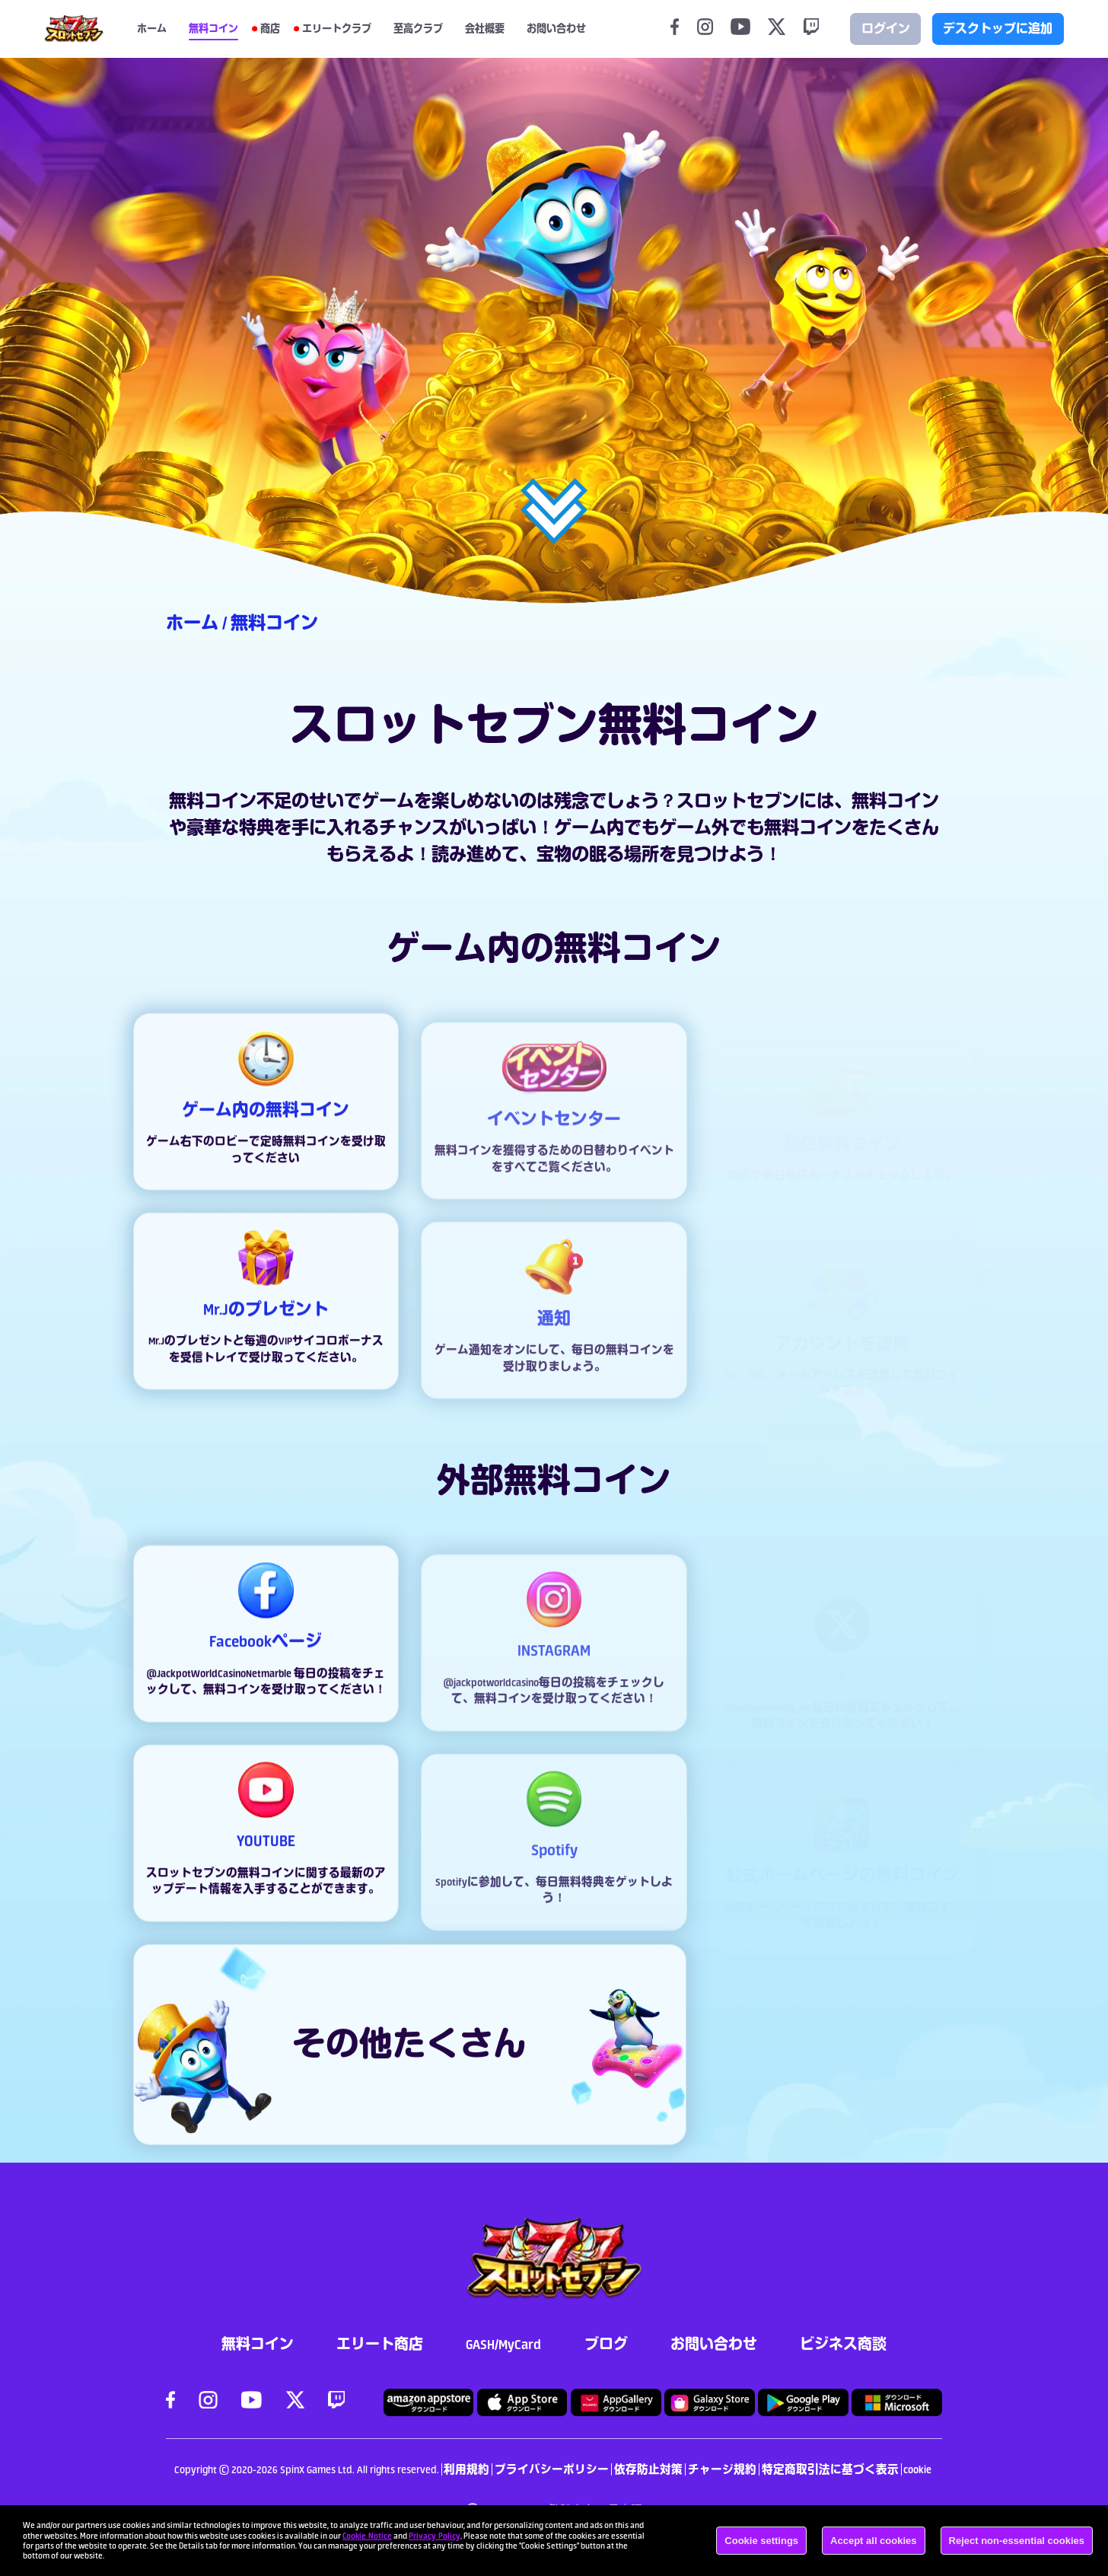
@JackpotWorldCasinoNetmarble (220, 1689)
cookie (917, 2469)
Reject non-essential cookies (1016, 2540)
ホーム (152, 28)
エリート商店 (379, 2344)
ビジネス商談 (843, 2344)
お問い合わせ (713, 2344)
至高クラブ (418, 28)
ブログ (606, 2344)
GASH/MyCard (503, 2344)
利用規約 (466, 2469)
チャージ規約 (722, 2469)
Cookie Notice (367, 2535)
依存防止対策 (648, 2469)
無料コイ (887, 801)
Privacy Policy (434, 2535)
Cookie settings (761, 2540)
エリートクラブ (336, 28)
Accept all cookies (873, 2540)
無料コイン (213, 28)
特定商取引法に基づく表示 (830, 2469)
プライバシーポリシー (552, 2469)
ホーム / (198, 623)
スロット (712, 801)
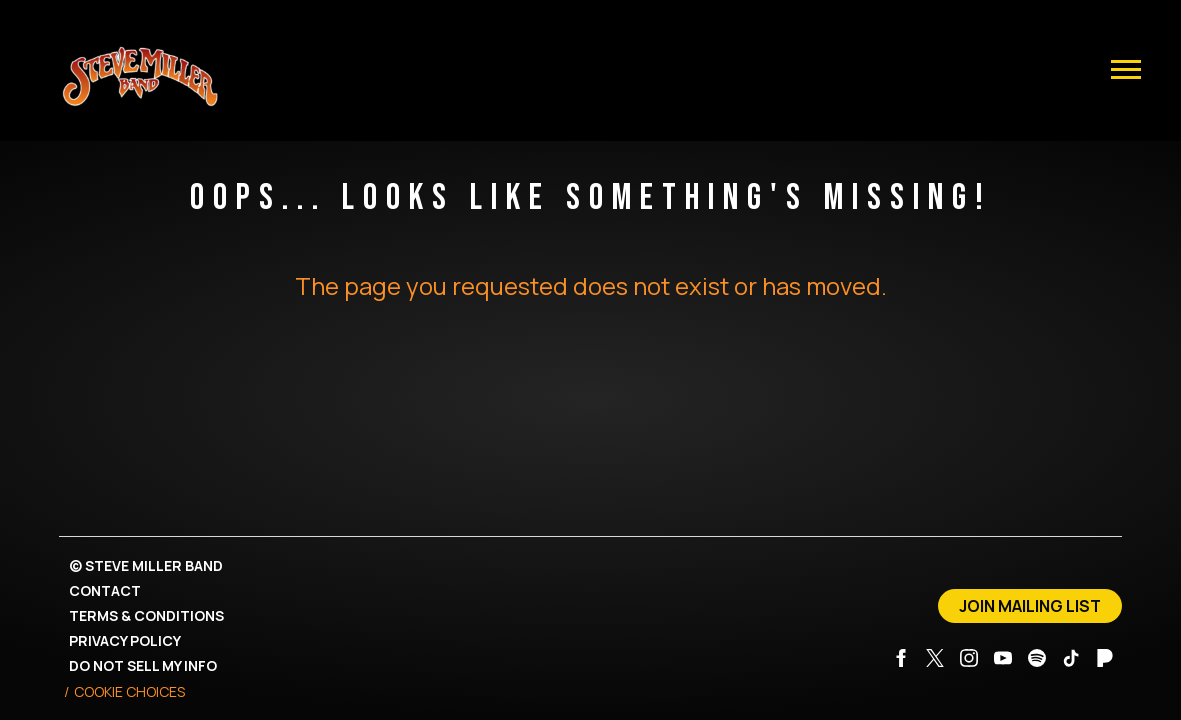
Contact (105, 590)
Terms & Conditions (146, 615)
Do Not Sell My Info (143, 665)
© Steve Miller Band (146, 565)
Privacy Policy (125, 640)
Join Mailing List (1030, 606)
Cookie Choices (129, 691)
-=-=-
> **GIVEN INSTRUCTION**:
Reproduce every row above character for character, leaving out the pictures.

> **RESPONSE TO THE TASK**:
@JackpotWorldCasinoNetmarble (220, 1689)
cookie (917, 2469)
Reject non-essential cookies (1016, 2540)
ホーム (152, 28)
エリート商店 (379, 2344)
ビジネス商談 (843, 2344)
お問い合わせ (713, 2344)
至高クラブ (418, 28)
ブログ (606, 2344)
GASH/MyCard (503, 2344)
利用規約 (466, 2469)
チャージ規約 (722, 2469)
Cookie Notice (367, 2535)
依存防止対策 (648, 2469)
無料コイ (887, 801)
Privacy Policy (434, 2535)
Cookie settings (761, 2540)
エリートクラブ (336, 28)
Accept all cookies (873, 2540)
無料コイン (213, 28)
特定商取引法に基づく表示 (830, 2469)
プライバシーポリシー (552, 2469)
ホーム / (198, 623)
スロット (712, 801)
Contact (105, 590)
Terms & Conditions (146, 615)
Do Not Sell My Info (143, 665)
© Steve Miller Band (146, 565)
Privacy Policy (125, 640)
Join Mailing List (1030, 606)
Cookie Choices (129, 691)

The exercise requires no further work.